From a raised vantage point, as if the artist were standing on one of the long tables that people have used to deposit their scarves and topcoats—or from a window at sidewalk level—Ellison overlooks a scene of well-dressed patrons placing bets and waiting for one of the three daily drawings. At rear are the “walking writers” (those who took orders and money to the stations for clients who could not appear themselves). The tables and floor are littered with the brightly colored and discarded losing “plays.” The only human presence near the PAY-HITS window is a woman entering one of the utilitarian bathrooms at rear. Ellison’s depiction of this ordinarily cloaked scene is inventively handled, with a maximum of clarity and directness. The riot of colors of the patrons’ clothing and liveliness of incident is contrasted against the dreary and undecorated, subterranean space, painted in a ghastly blue-green hue. It suggests a will to enjoy and create despite the Depression and systemic racism that socially segregated blacks in the U.S. before World War II, even in northern cities.
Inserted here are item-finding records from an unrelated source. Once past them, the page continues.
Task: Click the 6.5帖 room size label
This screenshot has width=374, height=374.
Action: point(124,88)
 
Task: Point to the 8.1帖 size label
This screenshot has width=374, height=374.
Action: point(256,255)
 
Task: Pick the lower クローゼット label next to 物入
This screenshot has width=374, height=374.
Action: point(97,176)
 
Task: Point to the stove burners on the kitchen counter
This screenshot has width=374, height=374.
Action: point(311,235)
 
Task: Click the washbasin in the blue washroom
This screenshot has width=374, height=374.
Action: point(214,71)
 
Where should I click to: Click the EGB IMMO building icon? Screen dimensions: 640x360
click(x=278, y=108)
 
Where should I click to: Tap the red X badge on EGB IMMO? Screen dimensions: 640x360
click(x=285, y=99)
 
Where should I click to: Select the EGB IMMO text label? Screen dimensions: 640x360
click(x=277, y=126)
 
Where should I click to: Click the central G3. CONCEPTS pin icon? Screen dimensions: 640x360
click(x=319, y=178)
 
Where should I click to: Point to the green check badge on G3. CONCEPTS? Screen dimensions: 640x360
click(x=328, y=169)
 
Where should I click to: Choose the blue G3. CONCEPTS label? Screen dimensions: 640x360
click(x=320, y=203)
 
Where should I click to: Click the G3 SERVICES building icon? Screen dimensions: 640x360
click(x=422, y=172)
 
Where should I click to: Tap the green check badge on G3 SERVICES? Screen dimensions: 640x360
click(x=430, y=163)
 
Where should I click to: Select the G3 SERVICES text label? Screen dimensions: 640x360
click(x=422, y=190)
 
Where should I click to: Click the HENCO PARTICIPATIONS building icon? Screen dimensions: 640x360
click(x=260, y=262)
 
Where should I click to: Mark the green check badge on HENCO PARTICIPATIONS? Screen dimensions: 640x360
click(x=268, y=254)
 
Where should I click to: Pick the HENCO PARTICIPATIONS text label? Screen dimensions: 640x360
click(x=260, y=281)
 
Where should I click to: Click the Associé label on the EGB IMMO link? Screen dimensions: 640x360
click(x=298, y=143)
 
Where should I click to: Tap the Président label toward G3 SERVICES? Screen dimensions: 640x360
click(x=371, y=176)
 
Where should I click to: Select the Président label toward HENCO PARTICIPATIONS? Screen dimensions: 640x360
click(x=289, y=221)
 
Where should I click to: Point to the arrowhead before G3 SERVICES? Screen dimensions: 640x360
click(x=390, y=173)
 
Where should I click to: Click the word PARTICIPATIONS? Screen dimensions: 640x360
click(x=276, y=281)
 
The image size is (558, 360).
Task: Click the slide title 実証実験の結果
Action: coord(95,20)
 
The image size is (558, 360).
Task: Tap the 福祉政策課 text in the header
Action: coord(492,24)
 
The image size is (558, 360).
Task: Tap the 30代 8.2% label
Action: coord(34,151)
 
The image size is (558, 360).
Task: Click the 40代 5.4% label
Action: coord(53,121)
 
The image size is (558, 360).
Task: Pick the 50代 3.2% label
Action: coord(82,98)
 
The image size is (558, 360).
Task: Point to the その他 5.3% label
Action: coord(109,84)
The Art Institute of Chicago owns two, equally extraordinary examples of Ellison's work: Train Station, 1935, and The Sunny South, a monotype from 1939. Despite the small number of surviving works and the frustrating lack of information about his career, Walter Ellison can be considered one of the most sensitive and shrewd observers of black life in Chicago.

Daniel Schulman

References

Barnwell, Andrea D. “Walter Ellison.” In Museum Studies 24, no. 2, African Americans in Art: Selections from the Art Institute of Chicago, pp. 193–94. Chicago: Art Institute of Chicago, 1999. http://www.artic.edu/museumstudies/ms242/portfolio5.shtml.

Drake, St. Clair, and Horace R. Cayton. Black Metropolis: A Study of Negro Life in a Northern City. Chicago and London: University of Chicago Press, 1945/1993 edition.

Koehnline Museum of Art. Convergence: Jewish and African American Artists in Depression-era Chicago. Des Plaines, IL: Oakton Community College, 2008.

Locke, Alain. The Negro in Art: A Pictorial Record of the Negro Artist and of the Negro Theme in Art. Washington, DC: Associates in Negro Folk Education, 1940; and New York: Hacker Art Books, 1940.

Schulman, Daniel. “Walter Ellison.” In Chicago Modern, 1893–1945: Pursuit of the New, edited by Elizabeth Kennedy, p. 109. Chicago: Terra Museum of American Art, 2004.